Local. Tender. A true showstopper at the table.
There are dishes that are more than just food.
Pikeperch in a salt crust is exactly one of them.
When the crust breaks at the table, steam rises, and a perfectly cooked fish is revealed underneath, there's that brief moment when everyone looks.
And this is where what really matters shows:
👉 The quality of the fish.
🌿 Why LocalFish Pikeperch Makes All the Difference
Our pikeperch is raised under controlled conditions in Switzerland – with a focus on animal welfare, water quality, and feed.
You'll notice the difference immediately:
- Especially tender, juicy meat
- Clear, stable fillet structure (no crumbling during cooking)
- Fine, clean taste without "fishy" notes
- No environmental pollutants in the meat
- Ocean-fresh, harvested fresh daily and sent directly to you
👉 This is why this pikeperch is perfect for the salt crust –
because nothing is hidden here; everything becomes visible.
🐟 Ingredients (for 2-3 people)
- 1 whole pikeperch
- 1.5–2 kg coarse sea salt
- 2–3 egg whites
- 1 organic lemon (sliced)
- 1 bunch fresh herbs (rosemary, thyme, parsley)
- 1–2 cloves garlic
- a little olive oil
🔪 Preparation
Rinse the pikeperch under cold water and carefully pat dry.

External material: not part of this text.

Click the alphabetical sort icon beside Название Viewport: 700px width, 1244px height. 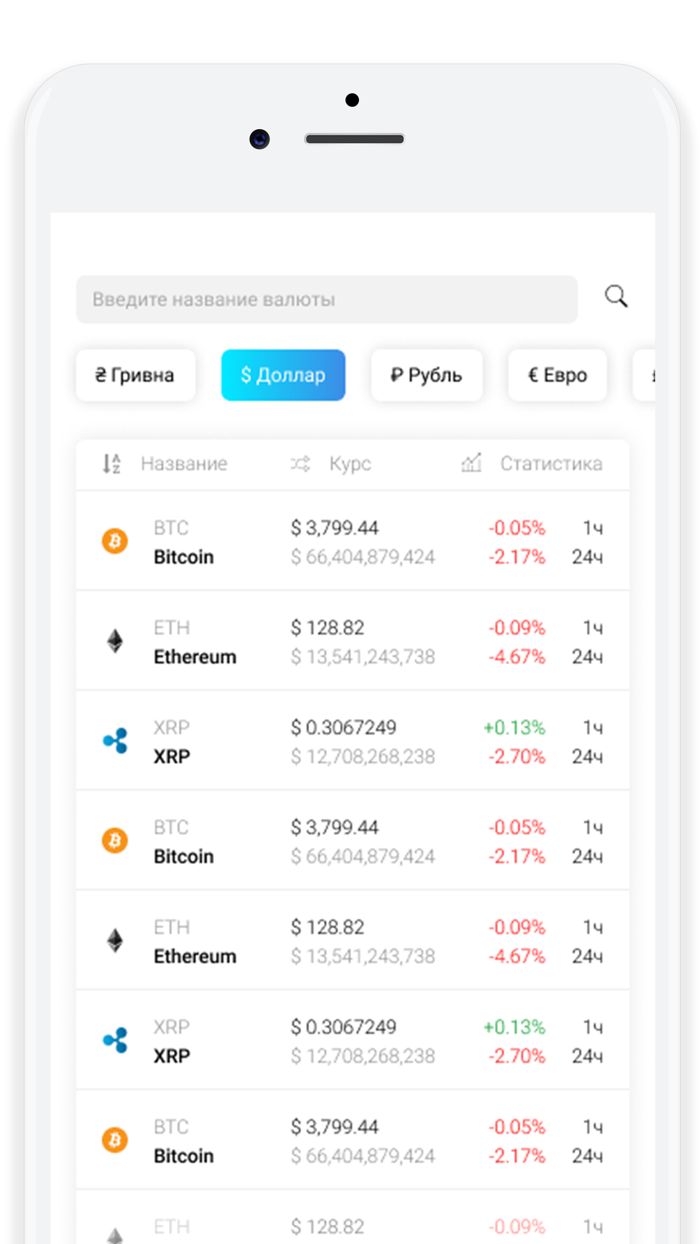coord(113,463)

Fill the belly cavity with lemon slices, herbs, and garlic.
Important:
👉 Do not salt – the crust will do that perfectly later.
Lightly whisk the egg whites and mix with the sea salt until a moist, pliable mass forms. It should feel like dough.
🔥 Preparation on the Grill
Prepare the grill for 200-250 °C indirect heat.
- Place baking paper or a grill plate
- Spread 1–2 cm of salt as a base
- Place the fish on top
- Completely cover with salt and press down firmly
👉 The crust must be tight and closed.
⏱️ Cooking Time & Doneness
- approx. 30 - 40 minutes at 200 degrees
Perfect doneness:
👉 55–58 °C core temperature
The meat remains slightly translucent, extremely juicy, and can be easily separated from the bones.
💥 The Moment at the Table
Now comes the part your guests won't forget:
- The salt crust is broken open directly at the table with a knife or spoon
- A delicate aroma rises
- The skin almost peels off by itself
- Beneath it, the perfectly cooked, snow-white fillet appears
👉 Thanks to the stable fillet structure, the pikeperch remains in beautiful, clean pieces –
no crumbling, no falling apart.
This isn't loud or spectacular –
but calm, high-quality, and impressive.
🍋 Serving
Remove the pikeperch directly from the crust and arrange on a platter.
Lightly garnish with:
- a little olive oil
- fresh lemon
- optionally a few herbs
👉 Nothing more is needed.
🥗 Suitable Side Dishes
Keep it light and summery:
- Fennel-orange salad
- Grilled vegetables
- New potatoes
- Fresh green salad
💡 Tips for the Perfect Result
- High-quality fish is crucial here
- Always close the salt crust completely tightly
- Don't grill too hot
- Choose a slightly larger fish if possible
🌿 Conclusion
Pikeperch in a salt crust is a dish that shows what truly matters:
Product quality, craftsmanship, and a moment to share.
With good pikeperch – especially with the quality from LocalFish – it becomes not just a meal, but an experience that lingers in memory.